ECLI:NL:RBDHA:2022:14587
Rechtbank Den Haag
- Voorlopige voorziening+bodemzaak
- J.L. Roubos
- N.F. van der Gouw
- Rechtspraak.nl
Asielaanvraag en opvangvoorzieningen voor moeder en kind in het kader van Dublinverordening
In deze zaak heeft de Rechtbank Den Haag op 27 december 2022 uitspraak gedaan in een geschil tussen een Eritrese moeder en de staatssecretaris van Justitie en Veiligheid. De moeder had een asielaanvraag ingediend voor zichzelf en haar zesjarige dochter, maar deze aanvraag werd niet in behandeling genomen omdat Roemenië verantwoordelijk was voor de behandeling op basis van de Dublinverordening.
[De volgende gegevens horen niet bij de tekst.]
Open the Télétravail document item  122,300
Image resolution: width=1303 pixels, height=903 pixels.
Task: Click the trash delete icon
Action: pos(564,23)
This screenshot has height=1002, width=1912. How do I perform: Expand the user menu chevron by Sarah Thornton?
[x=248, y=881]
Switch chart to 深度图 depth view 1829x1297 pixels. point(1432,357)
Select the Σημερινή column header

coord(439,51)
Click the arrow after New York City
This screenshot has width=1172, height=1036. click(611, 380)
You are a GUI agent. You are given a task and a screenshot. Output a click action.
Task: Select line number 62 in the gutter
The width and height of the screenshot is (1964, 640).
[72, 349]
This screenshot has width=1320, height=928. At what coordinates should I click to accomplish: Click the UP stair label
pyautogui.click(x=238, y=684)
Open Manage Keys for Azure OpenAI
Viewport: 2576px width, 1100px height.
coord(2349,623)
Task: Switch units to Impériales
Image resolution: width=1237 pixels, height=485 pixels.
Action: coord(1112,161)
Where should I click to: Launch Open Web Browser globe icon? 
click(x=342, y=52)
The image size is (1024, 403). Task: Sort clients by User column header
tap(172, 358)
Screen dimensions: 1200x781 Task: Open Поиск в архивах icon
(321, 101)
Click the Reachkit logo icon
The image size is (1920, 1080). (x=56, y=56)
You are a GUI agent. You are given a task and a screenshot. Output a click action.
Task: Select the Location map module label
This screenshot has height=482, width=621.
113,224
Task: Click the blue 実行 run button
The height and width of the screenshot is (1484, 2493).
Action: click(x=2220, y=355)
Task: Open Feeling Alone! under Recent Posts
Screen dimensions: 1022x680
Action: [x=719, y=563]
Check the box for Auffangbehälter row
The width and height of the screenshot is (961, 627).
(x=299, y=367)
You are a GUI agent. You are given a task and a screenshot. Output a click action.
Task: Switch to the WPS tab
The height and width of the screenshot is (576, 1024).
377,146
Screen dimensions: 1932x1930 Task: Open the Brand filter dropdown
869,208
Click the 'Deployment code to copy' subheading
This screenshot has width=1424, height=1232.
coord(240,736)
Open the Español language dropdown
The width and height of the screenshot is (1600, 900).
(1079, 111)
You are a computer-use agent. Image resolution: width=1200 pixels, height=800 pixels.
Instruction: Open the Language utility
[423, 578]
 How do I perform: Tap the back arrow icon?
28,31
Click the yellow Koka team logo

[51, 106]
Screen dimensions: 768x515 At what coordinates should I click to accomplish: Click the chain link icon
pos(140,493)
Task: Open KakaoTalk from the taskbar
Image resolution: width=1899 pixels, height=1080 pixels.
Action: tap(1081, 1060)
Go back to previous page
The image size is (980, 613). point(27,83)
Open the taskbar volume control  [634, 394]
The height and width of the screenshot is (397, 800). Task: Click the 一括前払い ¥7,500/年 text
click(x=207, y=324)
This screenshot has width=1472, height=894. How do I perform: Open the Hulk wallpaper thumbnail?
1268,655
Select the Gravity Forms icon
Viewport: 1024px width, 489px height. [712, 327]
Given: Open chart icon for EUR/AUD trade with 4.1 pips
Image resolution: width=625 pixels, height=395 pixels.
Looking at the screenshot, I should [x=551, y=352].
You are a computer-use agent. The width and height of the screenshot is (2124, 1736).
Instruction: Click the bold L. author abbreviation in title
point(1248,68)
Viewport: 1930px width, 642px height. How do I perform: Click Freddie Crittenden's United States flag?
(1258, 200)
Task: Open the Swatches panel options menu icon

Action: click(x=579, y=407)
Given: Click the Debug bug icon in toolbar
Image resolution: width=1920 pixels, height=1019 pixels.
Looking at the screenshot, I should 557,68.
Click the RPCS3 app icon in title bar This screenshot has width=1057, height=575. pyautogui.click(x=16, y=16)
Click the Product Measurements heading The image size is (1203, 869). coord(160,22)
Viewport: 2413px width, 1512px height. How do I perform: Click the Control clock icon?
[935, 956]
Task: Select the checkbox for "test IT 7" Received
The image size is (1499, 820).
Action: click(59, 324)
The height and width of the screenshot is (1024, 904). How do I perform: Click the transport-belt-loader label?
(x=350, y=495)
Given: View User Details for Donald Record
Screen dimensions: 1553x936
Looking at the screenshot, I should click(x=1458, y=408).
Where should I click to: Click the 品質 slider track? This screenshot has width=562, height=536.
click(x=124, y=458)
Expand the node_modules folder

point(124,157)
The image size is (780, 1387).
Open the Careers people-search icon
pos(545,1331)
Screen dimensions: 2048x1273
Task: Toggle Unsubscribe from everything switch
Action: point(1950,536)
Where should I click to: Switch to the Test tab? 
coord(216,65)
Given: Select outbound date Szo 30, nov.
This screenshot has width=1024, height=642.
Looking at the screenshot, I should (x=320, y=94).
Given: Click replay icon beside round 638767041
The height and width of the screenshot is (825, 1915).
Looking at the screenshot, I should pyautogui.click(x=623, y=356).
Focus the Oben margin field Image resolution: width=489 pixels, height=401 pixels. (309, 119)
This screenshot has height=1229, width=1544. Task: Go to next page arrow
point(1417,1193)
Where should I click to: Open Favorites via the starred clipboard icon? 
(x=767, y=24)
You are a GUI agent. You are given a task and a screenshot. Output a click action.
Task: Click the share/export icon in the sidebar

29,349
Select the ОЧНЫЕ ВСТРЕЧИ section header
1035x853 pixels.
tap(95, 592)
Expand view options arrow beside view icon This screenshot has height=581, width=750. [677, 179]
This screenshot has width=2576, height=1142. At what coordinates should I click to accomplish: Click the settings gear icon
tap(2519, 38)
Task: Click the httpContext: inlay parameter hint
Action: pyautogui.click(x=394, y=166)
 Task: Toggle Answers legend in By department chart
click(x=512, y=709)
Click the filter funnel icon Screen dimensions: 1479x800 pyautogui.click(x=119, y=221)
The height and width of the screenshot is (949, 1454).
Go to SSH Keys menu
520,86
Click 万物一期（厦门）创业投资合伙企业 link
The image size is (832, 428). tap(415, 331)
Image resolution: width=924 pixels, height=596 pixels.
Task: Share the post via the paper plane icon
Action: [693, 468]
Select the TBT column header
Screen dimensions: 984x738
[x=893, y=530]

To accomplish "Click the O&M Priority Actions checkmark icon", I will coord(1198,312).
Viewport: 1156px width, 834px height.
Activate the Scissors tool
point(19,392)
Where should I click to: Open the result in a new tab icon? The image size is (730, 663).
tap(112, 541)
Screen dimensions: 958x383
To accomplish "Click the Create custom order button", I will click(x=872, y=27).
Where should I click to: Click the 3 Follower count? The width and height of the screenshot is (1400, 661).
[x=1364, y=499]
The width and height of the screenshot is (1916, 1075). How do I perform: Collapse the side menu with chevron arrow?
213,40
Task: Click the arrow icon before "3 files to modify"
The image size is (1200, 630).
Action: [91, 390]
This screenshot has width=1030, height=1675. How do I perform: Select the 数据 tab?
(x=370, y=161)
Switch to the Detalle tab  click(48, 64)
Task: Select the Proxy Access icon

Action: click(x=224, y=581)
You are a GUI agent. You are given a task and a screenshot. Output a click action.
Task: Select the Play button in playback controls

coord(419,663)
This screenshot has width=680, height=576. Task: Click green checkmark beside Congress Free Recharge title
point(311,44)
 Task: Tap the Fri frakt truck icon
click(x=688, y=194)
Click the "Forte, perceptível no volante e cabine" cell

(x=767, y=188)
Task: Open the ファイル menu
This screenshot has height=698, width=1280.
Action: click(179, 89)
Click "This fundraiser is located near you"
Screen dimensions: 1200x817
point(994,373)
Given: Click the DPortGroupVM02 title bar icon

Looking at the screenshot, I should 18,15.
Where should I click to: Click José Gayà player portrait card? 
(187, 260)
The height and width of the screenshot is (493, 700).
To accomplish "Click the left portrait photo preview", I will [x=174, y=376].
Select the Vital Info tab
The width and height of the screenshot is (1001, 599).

De rechtbank oordeelde dat de moeder en haar dochter bij overdracht naar Roemenië in beginsel geen opvang zouden krijgen voor de eerste vijf dagen, tenzij dit na een individueel verzoek werd toegekend. De rechtbank stelde vast dat de staatssecretaris onvoldoende onderzoek had gedaan naar de opvangmogelijkheden in Roemenië, vooral gezien de belangen van het kind. De rechtbank oordeelde dat de staatssecretaris had moeten onderzoeken of er per direct opvang beschikbaar was voor de moeder en haar dochter, en dat de belangen van het kind niet voldoende waren meegewogen. De rechtbank verklaarde het beroep van de moeder gegrond, vernietigde het bestreden besluit en droeg de staatssecretaris op om binnen zes weken een nieuw besluit te nemen. Het verzoek om een voorlopige voorziening werd afgewezen, omdat de rechtbank nu over het beroep had beslist. De rechtbank veroordeelde de staatssecretaris in de proceskosten van de moeder.